On an evening in March 2014, people were scrolling through Twitter looking for whatever was trending on social media back then (it was, coincidentally, the Year of the Selfie), when some poor innocents came across an ominous and alarming tweet. It showed a rifle on a ledge of a building, aimed at a street below, with the following words: "100 RT's and I'll shoot someone walking." Disturbing, for sure, so of course it managed to garner thousands of retweets because humanity is doomed. An hour later, the now defunct account tweeted a follow up showing a man lying on the ground with the words: "Man down. Mission Completed." 
Dakkari McAnuff joke tweets

Dakkari McAnuff 

Getting down and photographing the victim up close really defeats the purpose of sniping. 

The police were able to trace the tweet to an apartment in Downtown L.A., and 20-year-old Dakkari McAnuff was arrested the following day ... only to tell the cops that it was just a prank. See, McAnuff and friends were part of a group called MAD Pranksters who moved to L.A. from Houston, Texas because -- you guessed it -- they wanted to make it in Hollywood. Only, no one told them that threatening civilians with a rifle isn't how you get the right attention. These guys were genuinely stunned that the LAPD couldn't understand their commitment to the art of pranking -- "it was only an air rifle, for Pete's sake!" -- and they insisted on using the ol' Prankster Party line that it was an obvious hoax, and all the clues were in the images themselves.

But if someone needs to explain to you why the gamification of murder isn't cool, and why making any public threats of violence will cause the cops to jump on your ass quicker than you can say "ACAB!," then maybe it's time to put down the air rifle, hang up your prankster hat, and realize that terrorizing random people isn't going to help you bust into Hollywood. Well, at least not like that.
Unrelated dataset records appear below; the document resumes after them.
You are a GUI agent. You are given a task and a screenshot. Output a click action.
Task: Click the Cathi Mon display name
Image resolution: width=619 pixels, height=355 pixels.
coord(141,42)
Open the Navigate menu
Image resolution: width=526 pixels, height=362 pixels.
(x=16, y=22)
The Nigerian Fraudsters Who Couldn't Stop Bragging About Their Wealth Online

Olalekan Jacob Ponle, who goes by the name "mrwoodbery" on Instagram, posted a picture of himself standing next to a bright yellow Lamborghini in Dubai with the words: "Stop letting people make you feel guilty for the wealth you've acquired." A month later he was arrested in Dubai for money laundering and cyber fraud. Some of his colleagues who were also arrested during the huge operation posted similar "Brag-and-be-Absolved" images, like Ramon Olorunwa Abbas, a.k.a.
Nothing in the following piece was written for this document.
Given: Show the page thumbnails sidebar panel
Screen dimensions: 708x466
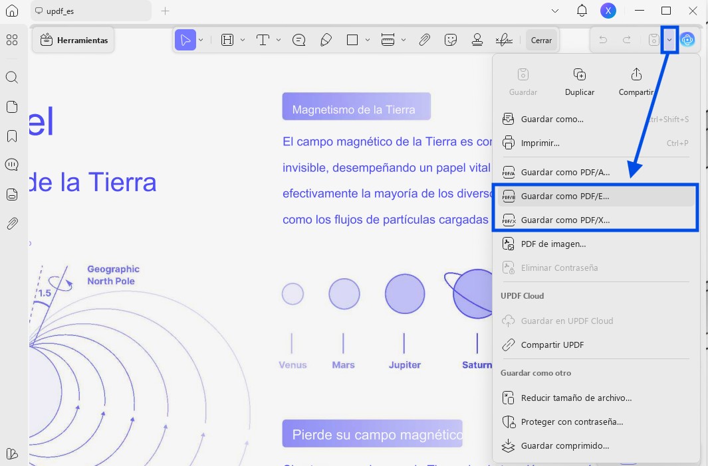Looking at the screenshot, I should [x=12, y=106].
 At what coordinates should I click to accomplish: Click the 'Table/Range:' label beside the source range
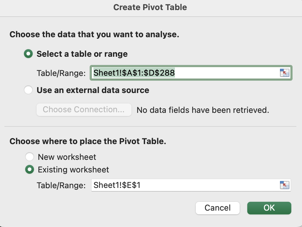pyautogui.click(x=61, y=73)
Both Ponle and Abbas were extradited to the US and charged with laundering a shit-ton of cash they made through cybercrimes. It was really only a matter of time, as questions were raised about where in the world they were getting all the wealth they so flaunted on social media. And while they thought they were hiding their identities, U.S. detectives were able to catch the unintentional information they shared on their online profiles. Said one of the senior prosecutors: "I think there's probably a certain arrogance when they believe they've been careful about maintaining anonymity in their online identities, but they live high on the hog and get careless on social media."

It's that old adage: Just because you have money doesn't mean you're a genius. Someone maybe tell that to rich people.